Animal rescuers are extraordinary people, and every animal they save has a tale to tell. If you have a story you’d like to share about your own rescue dog or cat, please send it to us and we’ll share it on this site (firstname.lastname@example.org). Here’s one of mine.
We found Teddy on the Petfinder website. He was about three years old and had lived in the streets of the 5thWard in Houston all his life. Rescue volunteers saw him living under the porches of several houses but couldn’t catch him. He was horribly matted and limping heavily. Eventually they caught him, and the rehab process began.
Ted’s pelvis and front leg had been broken; he was probably hit by a car and the wounds were never treated, so the bones knitted back together in a way that left him limping on both front and hind legs. His body was riddled with BBs, he was going blind in one eye, his ears were seriously infected, his teeth were rotted and worn down from chewing rocks in his hunger. And he looked like a sheep that had never been sheared. (Can’t imagine how hot that must have been in the Houston summers.) But two wonderful fosters took him in and spent six months and thousands of dollars to get him cataract and dental surgery, as well as a major haircut. They taught him his manners and he learned to love the other dogs in their care.

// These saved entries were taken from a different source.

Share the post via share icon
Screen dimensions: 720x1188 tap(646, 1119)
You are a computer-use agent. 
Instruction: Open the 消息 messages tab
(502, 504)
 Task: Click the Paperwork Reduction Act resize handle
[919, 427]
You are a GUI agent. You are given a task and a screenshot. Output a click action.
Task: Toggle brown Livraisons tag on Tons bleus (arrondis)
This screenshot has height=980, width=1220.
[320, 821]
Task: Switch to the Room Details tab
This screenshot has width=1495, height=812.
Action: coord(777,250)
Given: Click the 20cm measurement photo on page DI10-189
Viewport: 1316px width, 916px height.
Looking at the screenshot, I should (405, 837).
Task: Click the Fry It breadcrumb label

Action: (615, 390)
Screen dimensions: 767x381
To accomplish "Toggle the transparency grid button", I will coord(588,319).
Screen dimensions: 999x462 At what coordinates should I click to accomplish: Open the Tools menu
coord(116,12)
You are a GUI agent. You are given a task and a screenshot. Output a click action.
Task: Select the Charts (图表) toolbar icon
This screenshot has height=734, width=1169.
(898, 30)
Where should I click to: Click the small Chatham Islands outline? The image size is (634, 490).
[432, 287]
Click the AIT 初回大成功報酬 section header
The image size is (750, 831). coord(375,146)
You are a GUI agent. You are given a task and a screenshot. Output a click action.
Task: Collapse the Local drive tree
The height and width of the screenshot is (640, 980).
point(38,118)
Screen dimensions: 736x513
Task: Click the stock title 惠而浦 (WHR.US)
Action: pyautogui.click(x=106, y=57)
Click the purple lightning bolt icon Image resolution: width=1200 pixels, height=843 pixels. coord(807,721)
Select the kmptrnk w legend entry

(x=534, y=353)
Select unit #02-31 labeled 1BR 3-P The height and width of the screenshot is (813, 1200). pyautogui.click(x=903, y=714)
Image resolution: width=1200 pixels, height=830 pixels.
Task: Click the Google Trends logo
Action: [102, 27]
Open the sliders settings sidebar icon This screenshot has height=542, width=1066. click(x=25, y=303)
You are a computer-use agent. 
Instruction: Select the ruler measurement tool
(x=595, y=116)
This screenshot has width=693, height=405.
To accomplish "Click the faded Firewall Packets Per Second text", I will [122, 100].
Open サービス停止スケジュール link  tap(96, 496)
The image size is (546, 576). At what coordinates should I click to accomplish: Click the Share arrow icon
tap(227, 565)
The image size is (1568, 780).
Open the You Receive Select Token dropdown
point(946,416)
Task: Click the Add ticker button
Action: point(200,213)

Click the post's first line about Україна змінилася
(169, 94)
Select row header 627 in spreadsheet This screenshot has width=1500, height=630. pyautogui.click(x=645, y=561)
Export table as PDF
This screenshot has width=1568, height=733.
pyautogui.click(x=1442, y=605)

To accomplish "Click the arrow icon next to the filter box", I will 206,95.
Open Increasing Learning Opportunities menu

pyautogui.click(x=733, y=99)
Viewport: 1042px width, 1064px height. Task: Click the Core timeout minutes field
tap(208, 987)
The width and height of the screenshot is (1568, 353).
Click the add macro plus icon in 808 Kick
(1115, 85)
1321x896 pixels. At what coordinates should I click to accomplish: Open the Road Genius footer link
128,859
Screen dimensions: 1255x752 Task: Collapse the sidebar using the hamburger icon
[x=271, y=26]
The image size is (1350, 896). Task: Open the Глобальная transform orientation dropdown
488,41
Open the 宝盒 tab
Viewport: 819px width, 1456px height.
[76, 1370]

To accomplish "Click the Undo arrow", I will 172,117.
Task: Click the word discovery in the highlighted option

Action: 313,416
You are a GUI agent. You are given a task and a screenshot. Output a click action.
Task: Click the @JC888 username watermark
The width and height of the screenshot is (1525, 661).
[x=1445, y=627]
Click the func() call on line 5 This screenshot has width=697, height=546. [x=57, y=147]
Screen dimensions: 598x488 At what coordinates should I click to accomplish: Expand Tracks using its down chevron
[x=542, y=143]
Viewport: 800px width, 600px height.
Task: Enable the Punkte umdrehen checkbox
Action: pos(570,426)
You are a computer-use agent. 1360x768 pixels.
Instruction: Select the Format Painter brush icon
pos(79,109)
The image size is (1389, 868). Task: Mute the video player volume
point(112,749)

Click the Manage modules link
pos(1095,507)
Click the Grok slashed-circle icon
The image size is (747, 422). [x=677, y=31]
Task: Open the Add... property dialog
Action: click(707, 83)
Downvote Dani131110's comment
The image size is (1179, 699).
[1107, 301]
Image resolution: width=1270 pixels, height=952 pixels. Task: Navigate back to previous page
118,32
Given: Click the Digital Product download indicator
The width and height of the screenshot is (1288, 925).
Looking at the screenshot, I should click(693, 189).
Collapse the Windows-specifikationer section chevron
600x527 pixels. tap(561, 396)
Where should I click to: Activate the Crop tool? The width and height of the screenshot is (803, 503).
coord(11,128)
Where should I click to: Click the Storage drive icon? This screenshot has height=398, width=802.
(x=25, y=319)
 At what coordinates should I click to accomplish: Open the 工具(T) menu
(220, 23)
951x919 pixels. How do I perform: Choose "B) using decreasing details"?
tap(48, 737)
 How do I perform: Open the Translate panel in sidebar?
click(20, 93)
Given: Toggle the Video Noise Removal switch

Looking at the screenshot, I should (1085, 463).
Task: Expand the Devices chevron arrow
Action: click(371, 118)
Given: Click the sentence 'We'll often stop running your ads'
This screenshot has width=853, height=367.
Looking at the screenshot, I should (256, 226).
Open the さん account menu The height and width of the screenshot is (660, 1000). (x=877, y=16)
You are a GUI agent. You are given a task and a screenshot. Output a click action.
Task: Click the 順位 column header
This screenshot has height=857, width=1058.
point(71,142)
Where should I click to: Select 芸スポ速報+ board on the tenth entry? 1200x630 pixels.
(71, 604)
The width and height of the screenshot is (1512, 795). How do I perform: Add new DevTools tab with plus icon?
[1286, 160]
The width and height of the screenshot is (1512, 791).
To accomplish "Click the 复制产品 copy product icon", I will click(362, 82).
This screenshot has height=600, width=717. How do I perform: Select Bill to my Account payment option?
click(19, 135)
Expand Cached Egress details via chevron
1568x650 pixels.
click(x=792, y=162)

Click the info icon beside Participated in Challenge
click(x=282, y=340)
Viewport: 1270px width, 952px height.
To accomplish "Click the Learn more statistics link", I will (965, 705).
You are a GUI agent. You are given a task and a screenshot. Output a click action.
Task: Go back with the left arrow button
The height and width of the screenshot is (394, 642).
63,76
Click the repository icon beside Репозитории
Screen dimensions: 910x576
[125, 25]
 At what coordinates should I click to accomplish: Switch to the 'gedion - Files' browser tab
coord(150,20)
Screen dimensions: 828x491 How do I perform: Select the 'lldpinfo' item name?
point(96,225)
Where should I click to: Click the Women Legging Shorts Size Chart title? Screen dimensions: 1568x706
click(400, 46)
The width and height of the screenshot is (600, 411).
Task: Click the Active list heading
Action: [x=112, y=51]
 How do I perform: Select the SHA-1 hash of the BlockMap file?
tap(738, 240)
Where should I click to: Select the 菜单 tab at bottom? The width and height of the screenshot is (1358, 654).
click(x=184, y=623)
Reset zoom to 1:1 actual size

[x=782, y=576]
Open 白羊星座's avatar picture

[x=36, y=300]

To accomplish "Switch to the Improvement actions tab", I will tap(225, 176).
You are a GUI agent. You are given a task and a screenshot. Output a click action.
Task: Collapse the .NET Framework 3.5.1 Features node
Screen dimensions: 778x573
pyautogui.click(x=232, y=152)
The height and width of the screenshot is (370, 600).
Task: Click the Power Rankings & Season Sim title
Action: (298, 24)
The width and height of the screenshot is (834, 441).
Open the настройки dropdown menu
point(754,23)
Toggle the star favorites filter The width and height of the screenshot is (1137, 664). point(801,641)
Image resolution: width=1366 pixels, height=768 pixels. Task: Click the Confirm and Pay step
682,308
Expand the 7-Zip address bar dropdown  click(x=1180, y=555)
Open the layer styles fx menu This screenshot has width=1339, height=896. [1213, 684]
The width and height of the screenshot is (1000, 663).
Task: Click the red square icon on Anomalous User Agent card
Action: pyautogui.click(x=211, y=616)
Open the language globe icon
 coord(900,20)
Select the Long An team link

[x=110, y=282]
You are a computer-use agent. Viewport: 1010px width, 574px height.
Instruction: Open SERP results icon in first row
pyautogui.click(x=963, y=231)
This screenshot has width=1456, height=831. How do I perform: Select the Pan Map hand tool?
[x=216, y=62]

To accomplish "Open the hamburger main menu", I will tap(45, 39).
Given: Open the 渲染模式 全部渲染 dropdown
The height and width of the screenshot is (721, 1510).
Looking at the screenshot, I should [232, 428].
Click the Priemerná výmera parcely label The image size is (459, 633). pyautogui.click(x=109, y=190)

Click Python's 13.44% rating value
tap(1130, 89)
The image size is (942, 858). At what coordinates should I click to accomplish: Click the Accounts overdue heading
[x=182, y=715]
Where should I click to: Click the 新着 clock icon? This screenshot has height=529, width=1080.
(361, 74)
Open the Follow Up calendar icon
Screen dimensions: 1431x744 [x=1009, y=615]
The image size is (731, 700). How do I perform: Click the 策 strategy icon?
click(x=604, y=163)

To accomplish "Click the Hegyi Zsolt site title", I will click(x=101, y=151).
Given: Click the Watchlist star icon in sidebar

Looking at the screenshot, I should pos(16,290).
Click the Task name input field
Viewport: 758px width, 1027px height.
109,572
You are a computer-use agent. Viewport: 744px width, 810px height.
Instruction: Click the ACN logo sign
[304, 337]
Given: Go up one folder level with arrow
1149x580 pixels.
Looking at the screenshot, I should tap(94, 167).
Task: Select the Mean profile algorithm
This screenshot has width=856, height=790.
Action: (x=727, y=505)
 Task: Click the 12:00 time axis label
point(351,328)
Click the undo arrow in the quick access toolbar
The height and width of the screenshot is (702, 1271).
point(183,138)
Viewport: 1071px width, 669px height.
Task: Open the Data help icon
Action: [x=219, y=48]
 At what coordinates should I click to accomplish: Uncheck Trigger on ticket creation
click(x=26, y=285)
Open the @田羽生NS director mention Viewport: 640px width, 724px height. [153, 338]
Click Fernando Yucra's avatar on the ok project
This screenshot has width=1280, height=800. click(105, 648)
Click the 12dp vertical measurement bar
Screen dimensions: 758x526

You would expect a dog with Teddy’s history to be aggressive and damaged by his experience with humans, but he was loving and grateful and full of fun from the beginning. He blended into our family so easily, and over the years we’ve dealt with the health issues caused by his early days. He’s lost an eye to glaucoma now, and when it rains his hips and front paw ache, so we keep the pain meds close by.
Teddy has the extraordinary emotional intelligence that many dogs possess. He forgave all that happened to him and opened himself up to his new life wholeheartedly. Seeing the joy he takes in everyday things, like a belly rub or a nap on a soft pillow on the couch, does more for us than anything we’ve ever done for him, and that’s the great gift of animals.